'''

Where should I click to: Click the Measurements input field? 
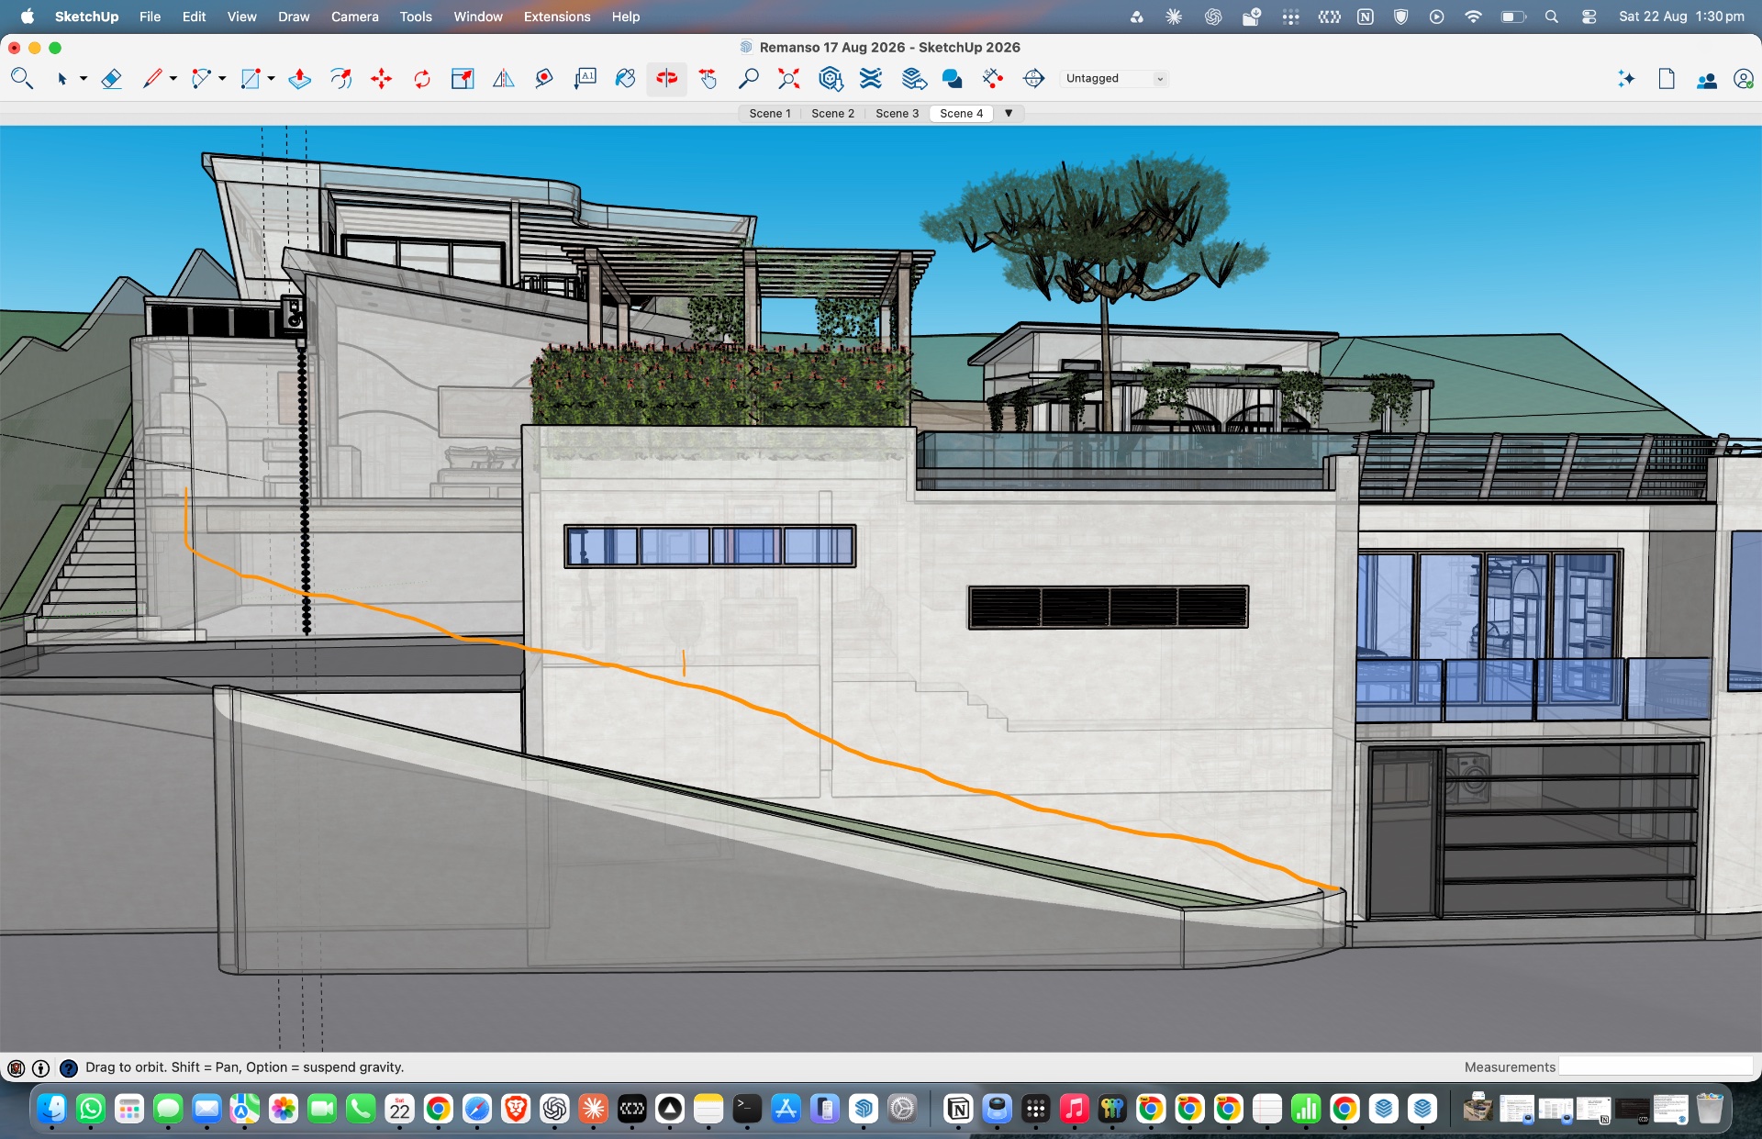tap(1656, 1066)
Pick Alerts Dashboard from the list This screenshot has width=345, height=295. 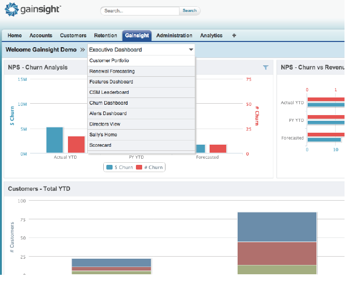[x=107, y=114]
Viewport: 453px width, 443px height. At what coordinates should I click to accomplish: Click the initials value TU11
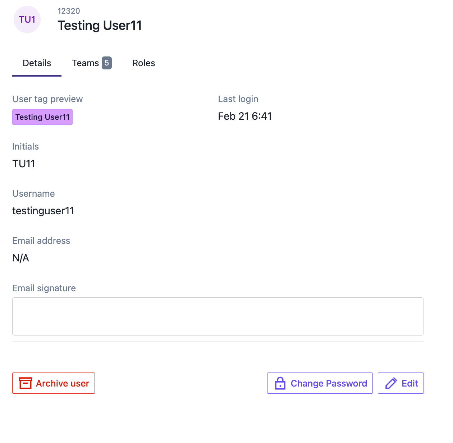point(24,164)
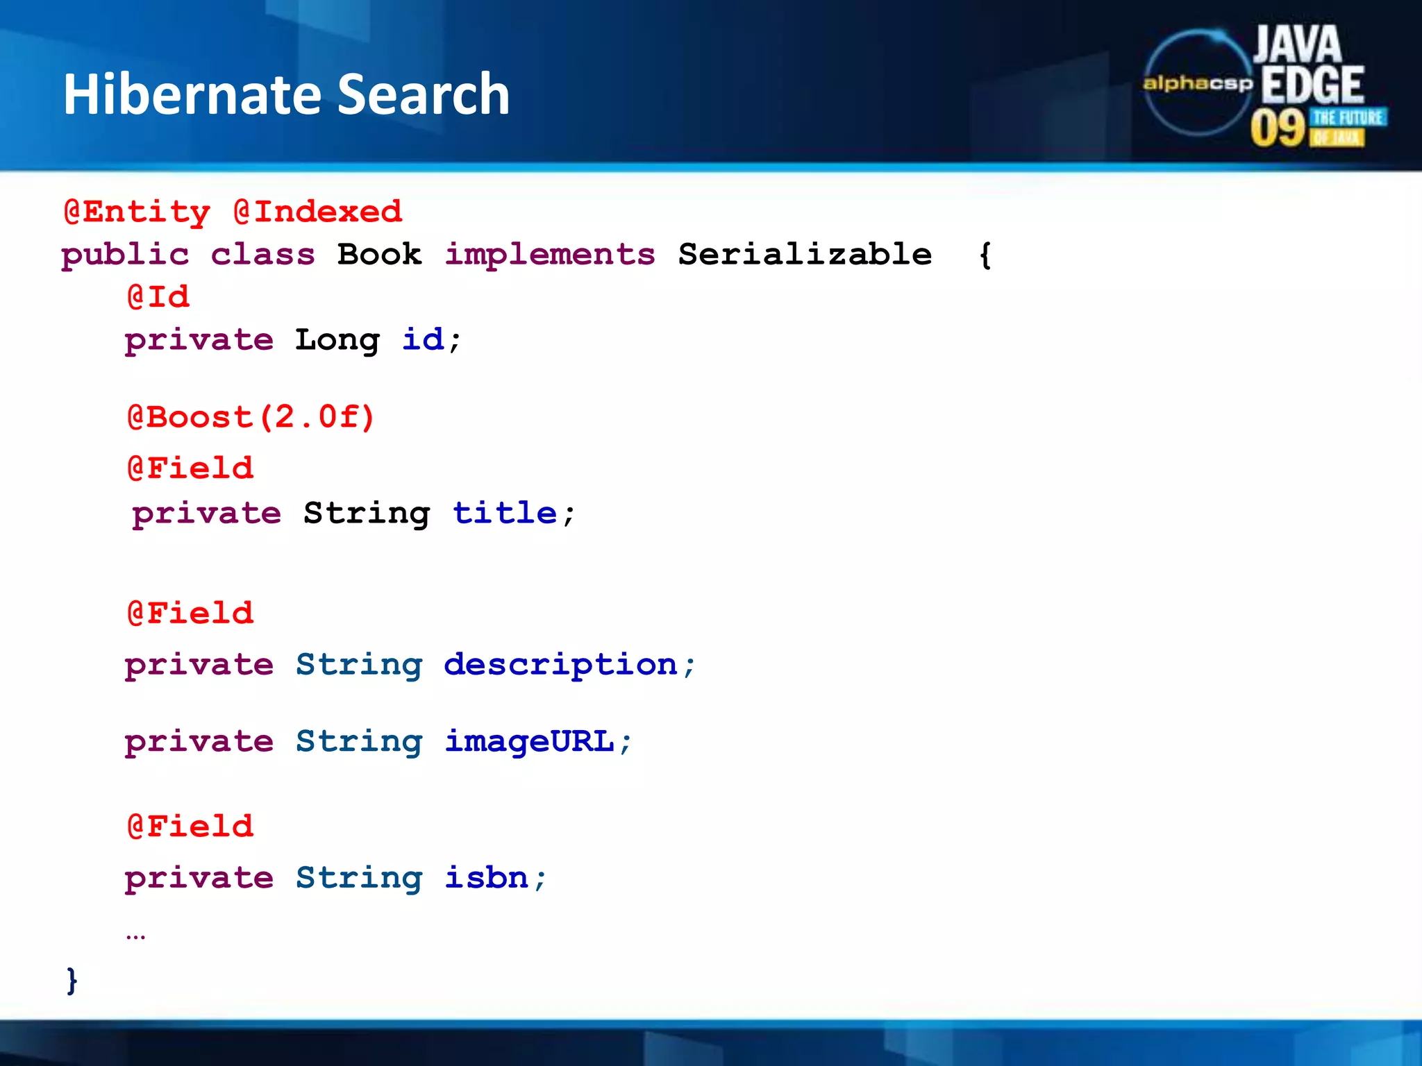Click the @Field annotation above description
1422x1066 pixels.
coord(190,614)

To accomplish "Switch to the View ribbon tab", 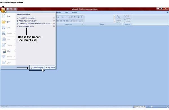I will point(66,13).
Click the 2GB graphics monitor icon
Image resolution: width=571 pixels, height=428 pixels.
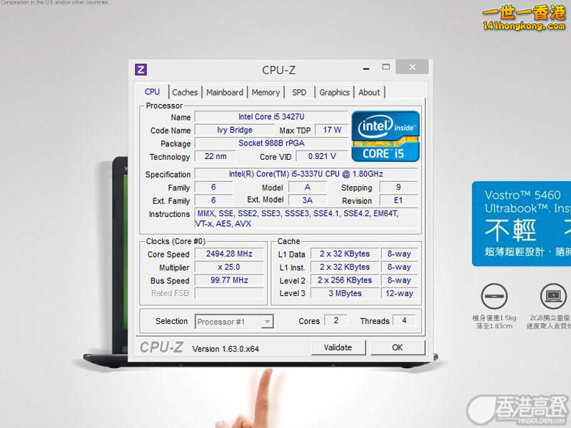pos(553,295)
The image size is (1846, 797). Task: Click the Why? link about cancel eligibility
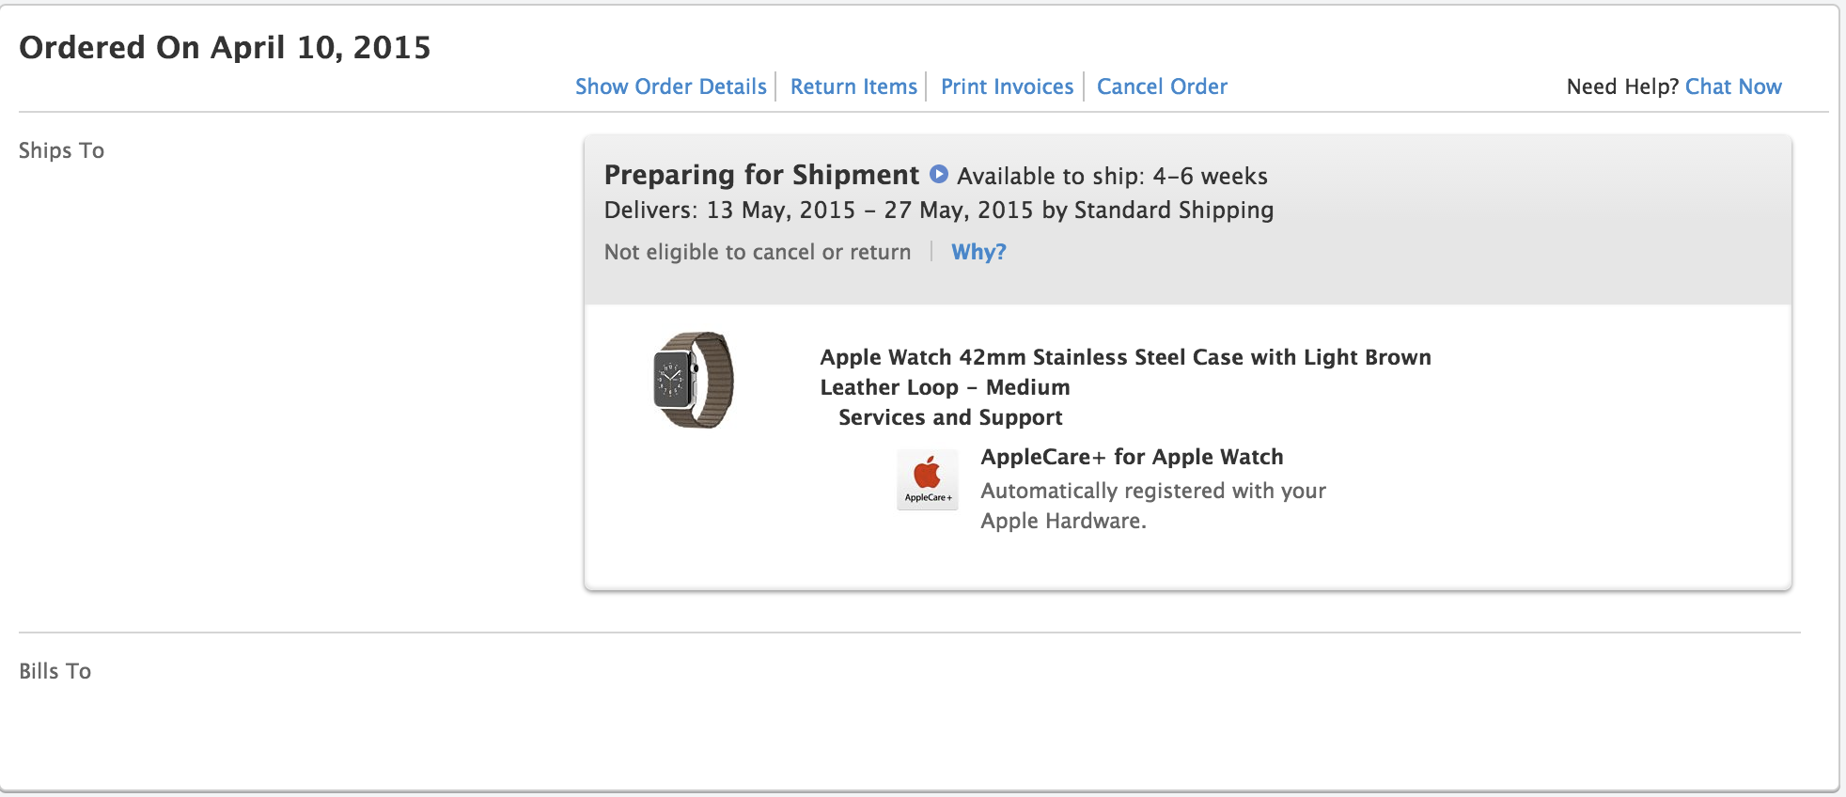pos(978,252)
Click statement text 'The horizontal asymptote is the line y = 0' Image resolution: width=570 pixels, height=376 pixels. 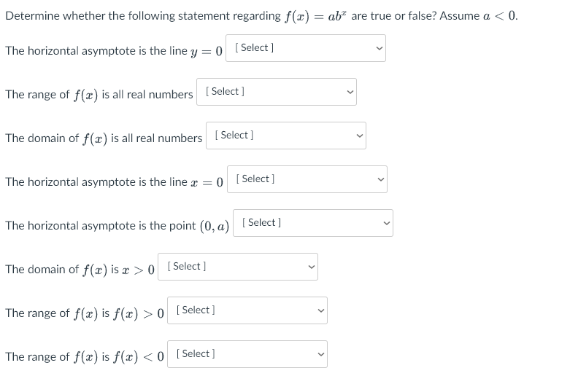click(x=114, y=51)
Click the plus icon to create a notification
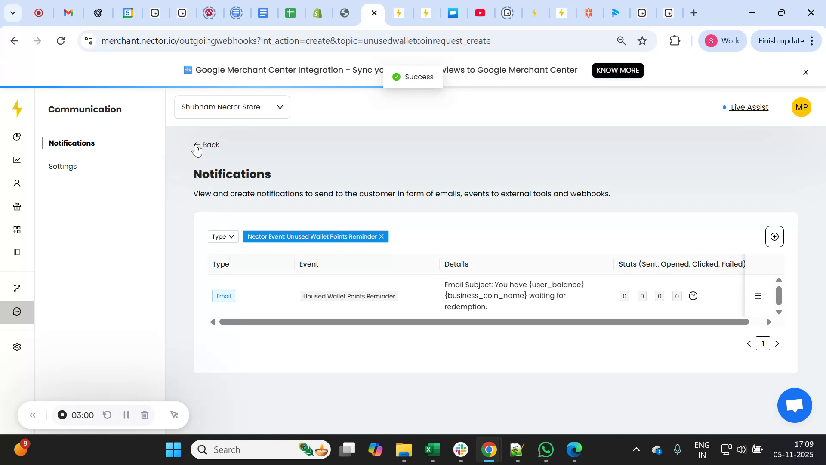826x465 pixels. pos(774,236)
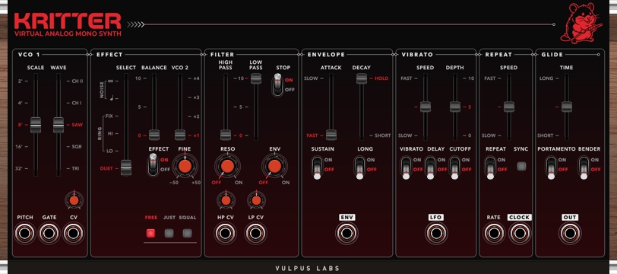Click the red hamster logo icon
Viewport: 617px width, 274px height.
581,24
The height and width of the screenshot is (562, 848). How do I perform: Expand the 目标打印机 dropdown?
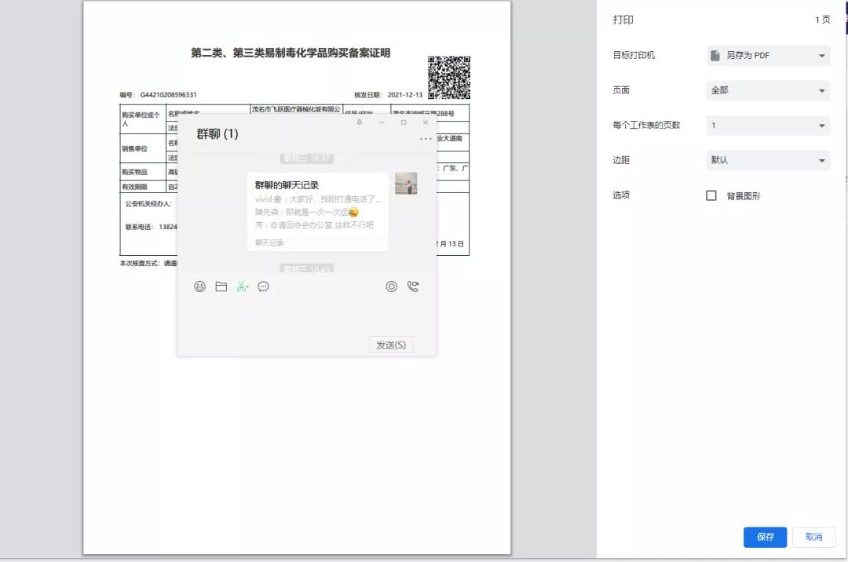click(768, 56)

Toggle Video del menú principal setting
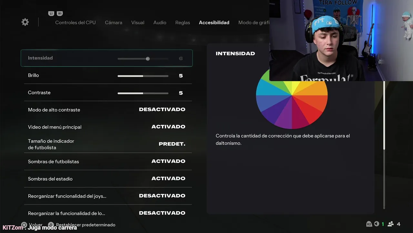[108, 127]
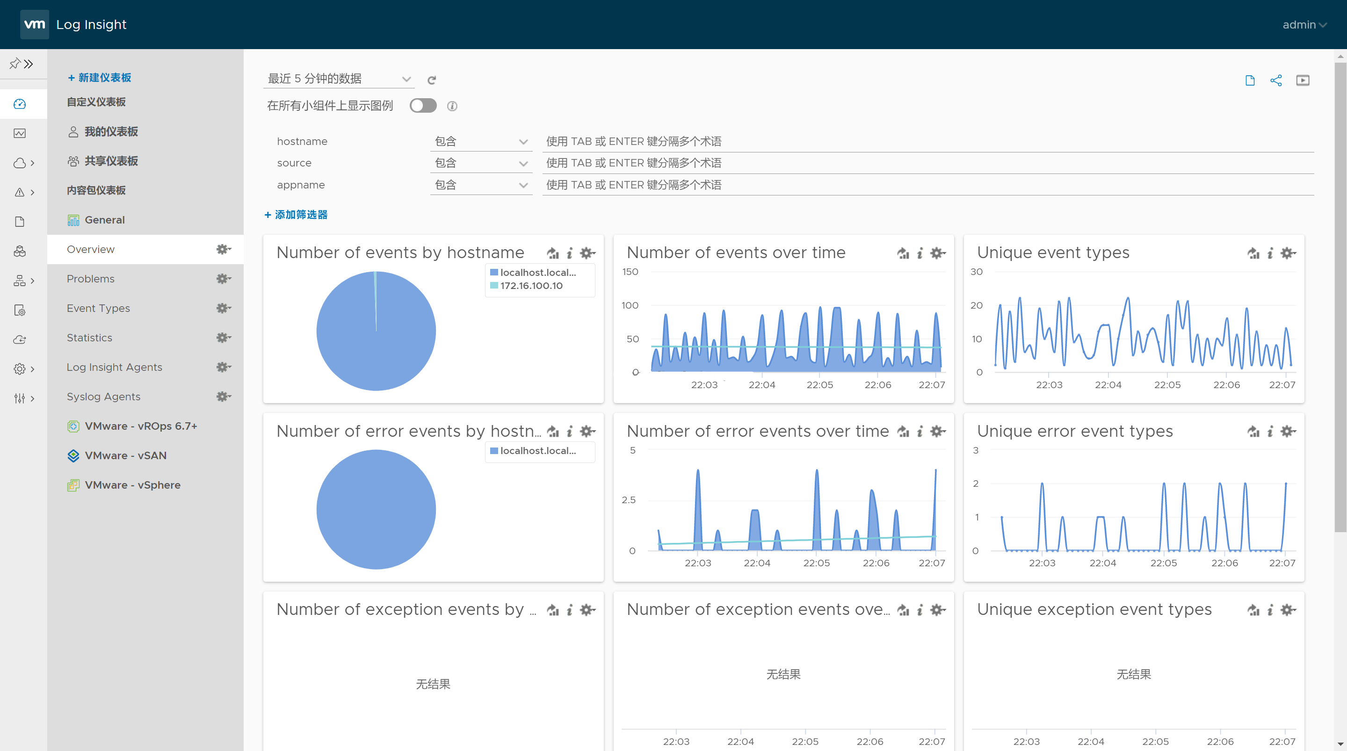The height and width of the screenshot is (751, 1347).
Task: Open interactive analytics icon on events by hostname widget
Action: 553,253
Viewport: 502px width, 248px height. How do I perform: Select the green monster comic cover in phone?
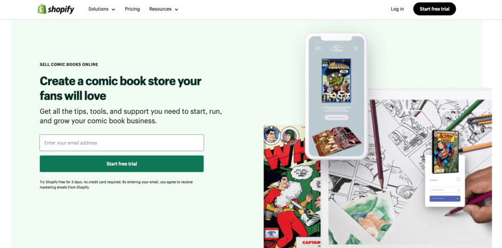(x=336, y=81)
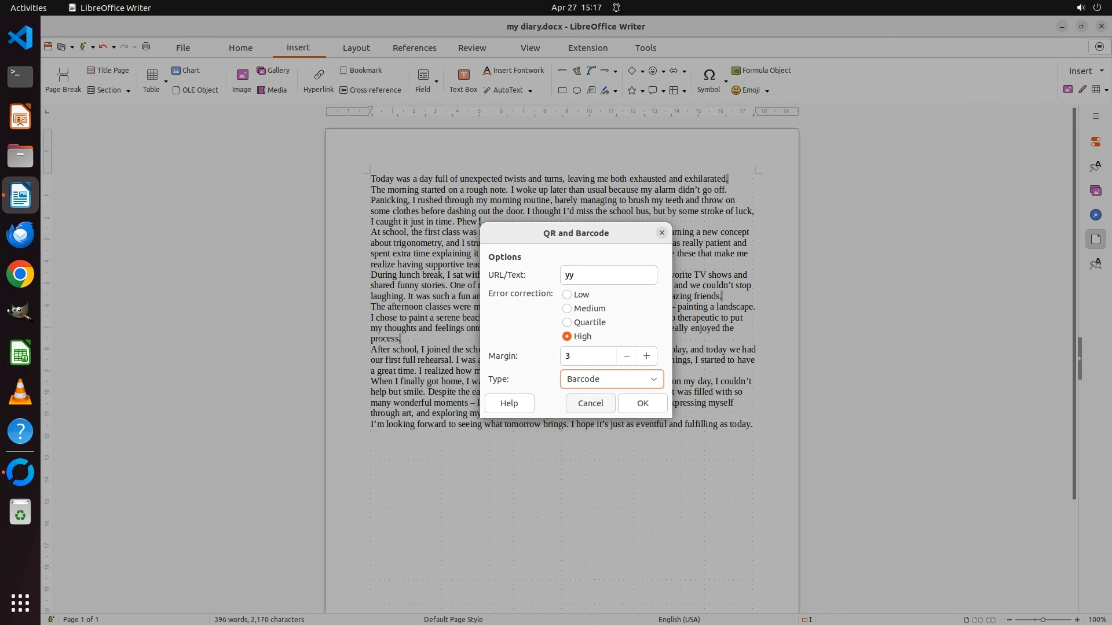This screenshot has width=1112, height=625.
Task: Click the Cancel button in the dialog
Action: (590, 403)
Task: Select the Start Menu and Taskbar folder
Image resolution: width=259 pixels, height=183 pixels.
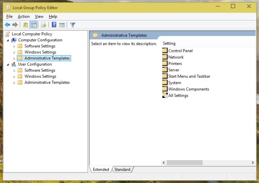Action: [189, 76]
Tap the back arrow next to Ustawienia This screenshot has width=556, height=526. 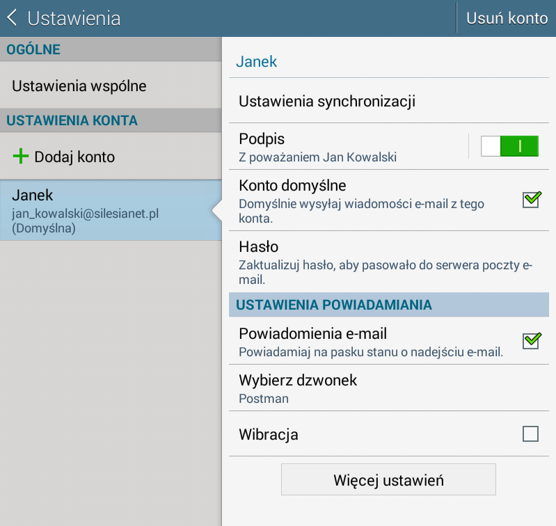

'''

## Work instructions
Copy each line from the rows above that contains the word "Select". Case counts.

## Answer to this exercise
Viewport: 502px width, 248px height. How do I perform: Select the green monster comic cover in phone?
Task: Select the Start Menu and Taskbar folder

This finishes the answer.